ドローン用システムの区画に配置されているピッチ回転架台 試作品



 開所式と記念撮影終了後、出席者らによるレセプションと並行してセンターの見学会が行われた。見学会で公開されたのは、①自動車用システム②自転車用システム③ドローン用システムの3区画。それぞれの場所には、異なるユニット数の「Aero Optim」が設置されている。

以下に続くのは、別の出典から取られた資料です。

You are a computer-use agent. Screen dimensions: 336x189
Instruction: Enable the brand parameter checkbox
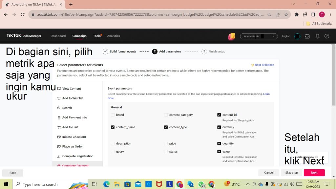113,115
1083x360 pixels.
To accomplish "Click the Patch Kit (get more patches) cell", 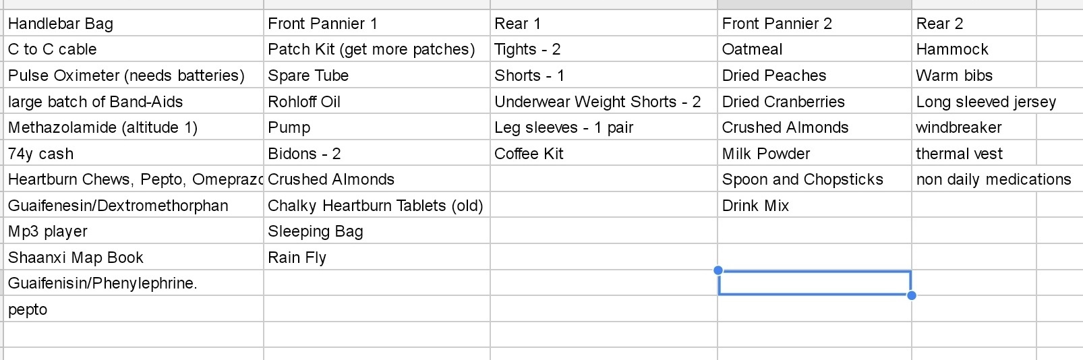I will coord(377,49).
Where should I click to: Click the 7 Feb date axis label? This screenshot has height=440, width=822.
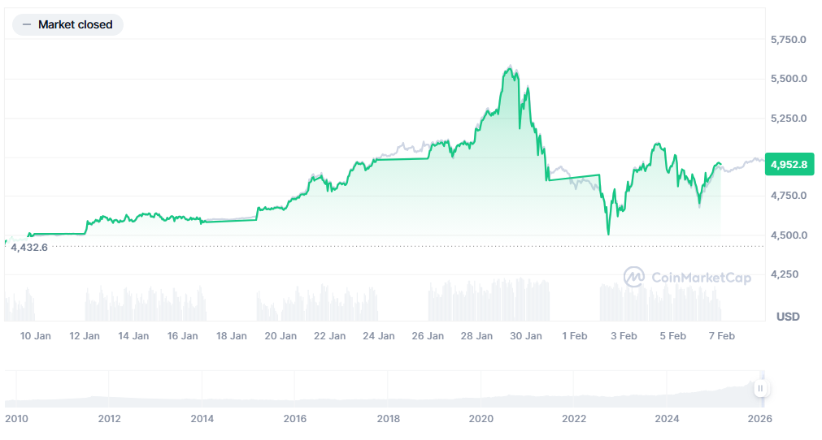coord(721,336)
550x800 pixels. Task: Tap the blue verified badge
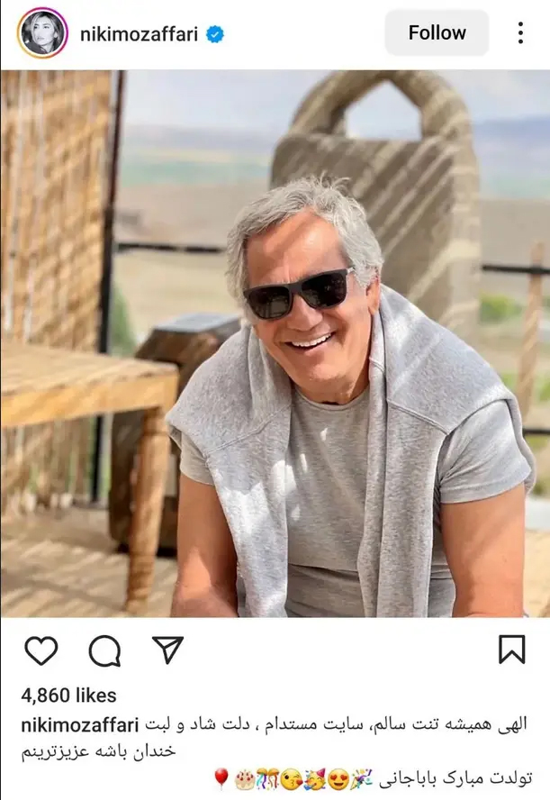click(215, 34)
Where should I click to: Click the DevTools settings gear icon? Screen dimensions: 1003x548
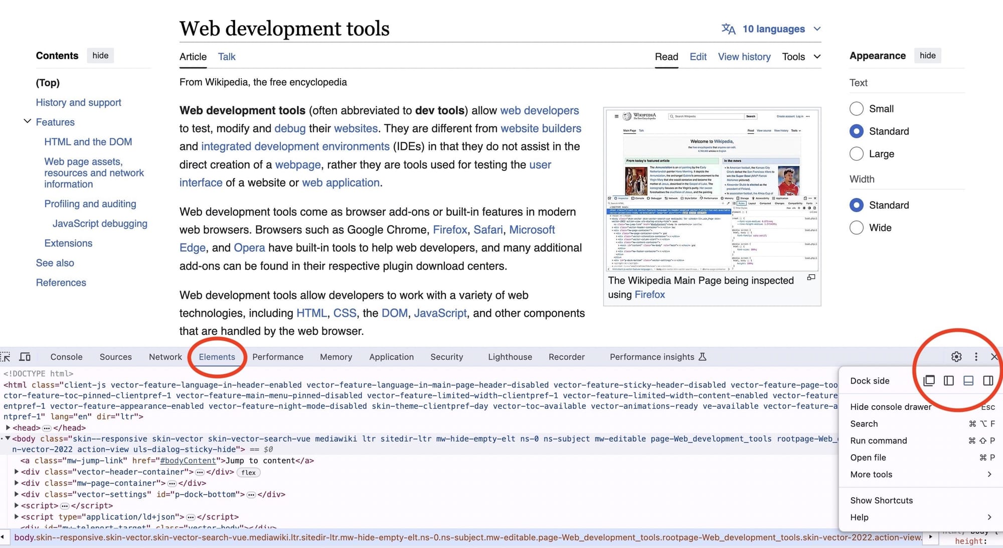click(x=956, y=356)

コンパクト風洞「Aero Optim」(奥)とコンパクト風洞天秤「SLIM BALANCE」


 また①自動車用システムには、コンパクト風洞天秤「SLIM BALANCE」も配置。これは、ニシヤマと大和製衡との共同開発品で、自動車の空力計測が可能となっている。

あいさつする頼重秀一沼津市長


 レセプションの最後には、頼重秀一沼津市長があいさつ。「静岡県東部で東京五輪・パラリンピックの自転車競技が開催されたこともあり、現在県全体で静岡県が“自転車の聖地”となることを目指している。同センターは、同競技のトップアスリートの皆様がベストパフォーマンスを繰り広げるためのきっかけづくり、その拠点になるだろう。またドローンなどこれから更なる注目を集める分野にも関わっていくといった点からも同センターに期待している。改めて市民を代表し心から感謝したい。沼津市は2023年7月で市制100周年を迎えるが、次の100年に向けて協力に踏み出すという意味でも、ともに共創していけたら」と施設への期待を寄せた。

 同センターは今後、2月中旬にホームページの公開と予約受付の開始、3月中旬に正式オープンと一般利用開始を予定している。